Para compreender o escudo militar ao governo da ultradireita, no caso do Brasil, faz-se necessário, antes, destrinchar as peças daquele fatídico episódio.
Essas peças foram abordadas pela primeira vez no “Xadrez do caso Marielle e da luta pelo poder com Bolsonaro“.
Nesta segunda análise, o “Xadrez da hipótese mais provável da morte de Marielle” publicado em abril deste ano traz acréscimos com o cenário internacional, o contexto do Brasil e um maior detalhamento.
Peça 1 – o Google de Ronnie Lessa
Quando identificado como o executor de Marielle Franco, houve busca e apreensão na casa de Ronnie Lessa, vizinho de Jair Bolsonaro.

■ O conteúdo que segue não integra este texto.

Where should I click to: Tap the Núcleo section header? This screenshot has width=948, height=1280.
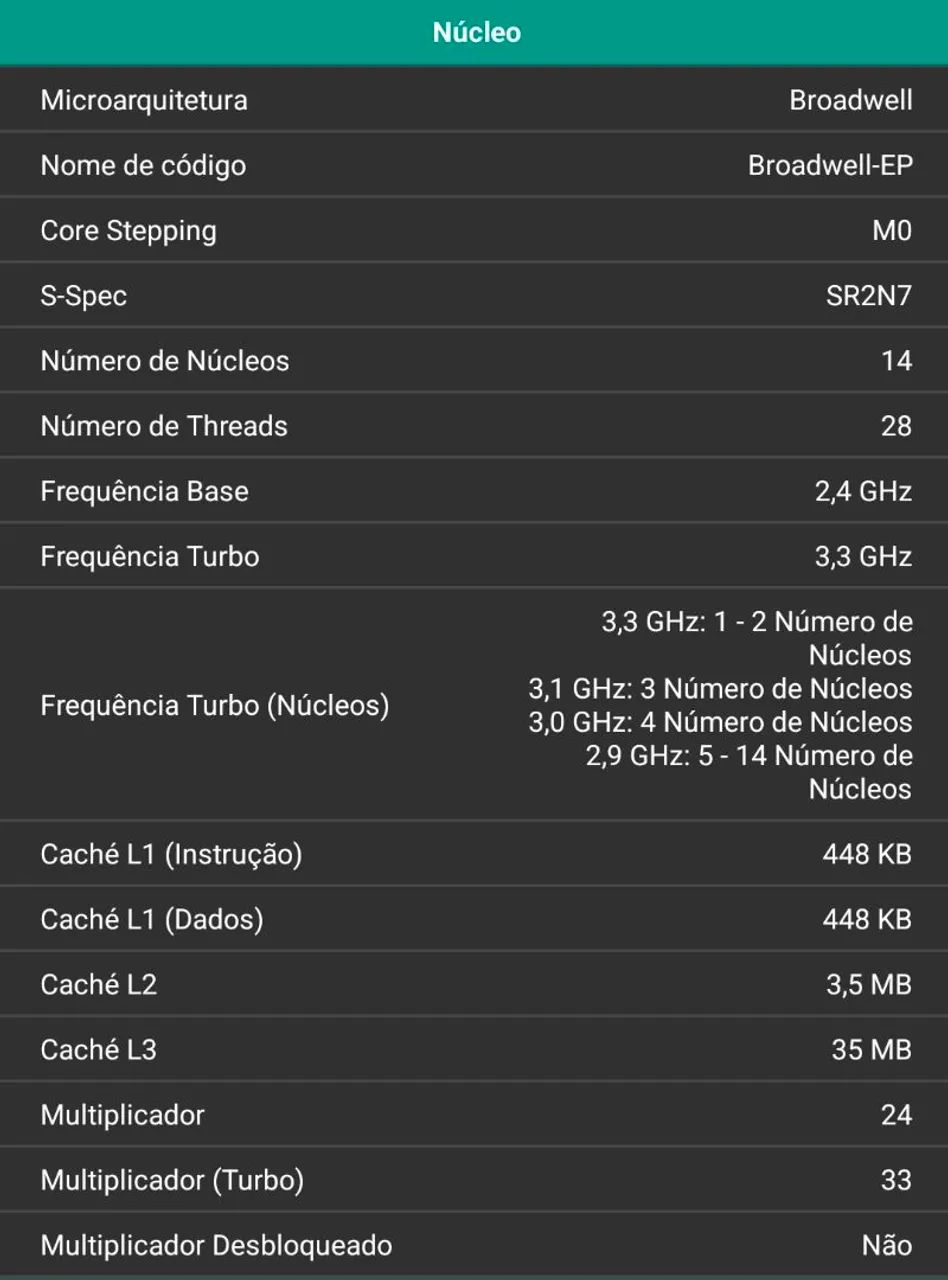point(474,32)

Na primeira vistoria em seu notebook, os policiais chegaram ao mote do crime.
Havia um histórico de pesquisas no Google buscando políticos que eram contra a intervenção militar no Rio de Janeiro.
As buscas foram dar em vários mas, especialmente, em Marielle Franco, a maior crítica.

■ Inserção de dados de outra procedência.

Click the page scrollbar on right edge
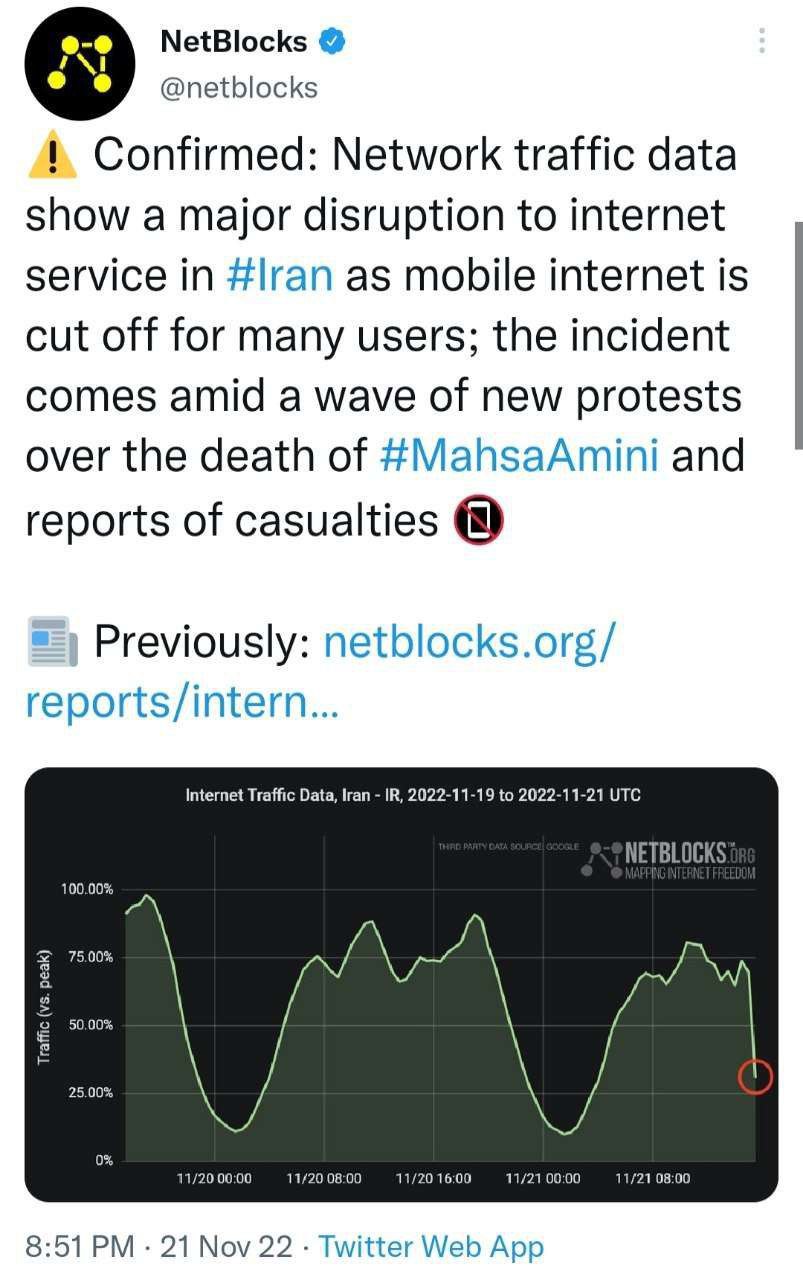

A chave do mistério estava aí.
A troco de quê milicianos se interessariam por política, a ponto de investigar políticos que eram contra a intervenção?
Peça 2 – o pacto Temer-Forças Armadas
Com a posse de Michel Temer, houve uma aproximação com os militares coordenada por Raul Jungman e Alexandre de Moraes.
Na época, houve um pacto com Forças Armadas, Supremo e tudo visando garantir eleições – com Lula preso. A maneira de introduzir as FFAAs no jogo político foi através da Operação Garantia de Lei e Ordem no Rio de Janeiro, com o comando sendo exercido pelo general Braga Netto.
Não havia nenhuma justificativa para dois pontos centrais.
Primeiro, o álibi da segurança nacional.
Por mais que o Rio estivesse imerso em caos, nem de longe se poderia falar em ameaça à segurança nacional.
Segundo, o fato do comando ter sido entregue a um general, afrontando a própria Constituição – que determinava claramente que o comando de qualquer GLO deveria ser civil.
Peça 3 – os que eram contra as eleições
Em setembro de 2017, o então presidente do Clube Militar, general da reserva Hamilton Mourão, mostrou-se contra as eleições e defendeu intervenção militar.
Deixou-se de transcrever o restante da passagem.